There was more than the usual market chatter about Tesla Motors (TSLA -1.11%) on Tuesday, following the airing of an analyst's opinion that the company will soon be lapped by a big rival in the electric vehicle (EV) segment.

Gordon Johnson, who keeps tabs on Tesla for GLJ Research, said Volkswagen (VWAGY 1.26%) will overtake the company in terms of EV unit sales this year. Volkswagen stated on Tuesday that it aims to deliver 1 million EVs over the course of 2021. By contrast, Johnson pointed out, Tesla has said it anticipates a 50% rise in its deliveries, however that lands the company at a floor of nearly 750,000 units for the year. 

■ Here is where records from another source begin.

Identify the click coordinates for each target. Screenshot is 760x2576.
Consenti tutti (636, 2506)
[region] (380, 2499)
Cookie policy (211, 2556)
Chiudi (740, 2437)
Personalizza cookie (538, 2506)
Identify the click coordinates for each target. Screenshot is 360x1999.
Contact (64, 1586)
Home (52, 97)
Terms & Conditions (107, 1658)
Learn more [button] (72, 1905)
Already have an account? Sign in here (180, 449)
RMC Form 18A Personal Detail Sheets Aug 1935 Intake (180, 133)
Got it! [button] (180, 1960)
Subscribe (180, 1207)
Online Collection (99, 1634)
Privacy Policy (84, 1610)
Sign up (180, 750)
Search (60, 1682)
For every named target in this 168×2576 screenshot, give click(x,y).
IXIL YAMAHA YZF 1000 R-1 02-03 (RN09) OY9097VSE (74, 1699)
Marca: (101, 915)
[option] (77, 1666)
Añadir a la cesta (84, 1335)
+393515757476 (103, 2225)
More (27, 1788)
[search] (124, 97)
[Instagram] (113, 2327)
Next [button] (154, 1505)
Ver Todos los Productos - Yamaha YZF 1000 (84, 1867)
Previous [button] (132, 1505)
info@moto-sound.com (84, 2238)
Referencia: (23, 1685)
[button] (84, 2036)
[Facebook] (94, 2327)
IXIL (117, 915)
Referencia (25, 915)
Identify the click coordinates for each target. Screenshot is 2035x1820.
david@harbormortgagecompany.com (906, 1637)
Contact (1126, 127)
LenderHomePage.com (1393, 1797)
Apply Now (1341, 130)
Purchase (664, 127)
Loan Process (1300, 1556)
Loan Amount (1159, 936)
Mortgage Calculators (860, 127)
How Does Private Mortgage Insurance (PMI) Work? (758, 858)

A Tesla Model Y riding along a road.

Image source: Tesla Motors.

Volkswagen is clearly determined to be as much of a global EV powerhouse as it has been on the internal combustion engine (ICE) market for many years. In fact, on Tuesday it also stated a goal of being the world's top EV maker by 2025 at the latest. As that is only a few short years away, we can expect the company to charge as hard as possible to fulfill this ambition.

Whether it can do so at Tesla's expense is an open question, as Volkswagen hasn't been nearly as prominent in the U.S. as in some of its other locations. Also, Tesla EVs still have cachet as higher-end automobiles, while Volkswagen is more focused on the mass market and thus has a less "cool" lineup of models, for the most part.

Neither Tesla nor its outspoken CEO Elon Musk has yet responded to Volkswagen's latest pronouncements. 

Investors might consider the Germany-based company to be a growing threat, though. On Tuesday, Tesla shares fell by 4.4%, against the only marginal decline of the S&P 500 index.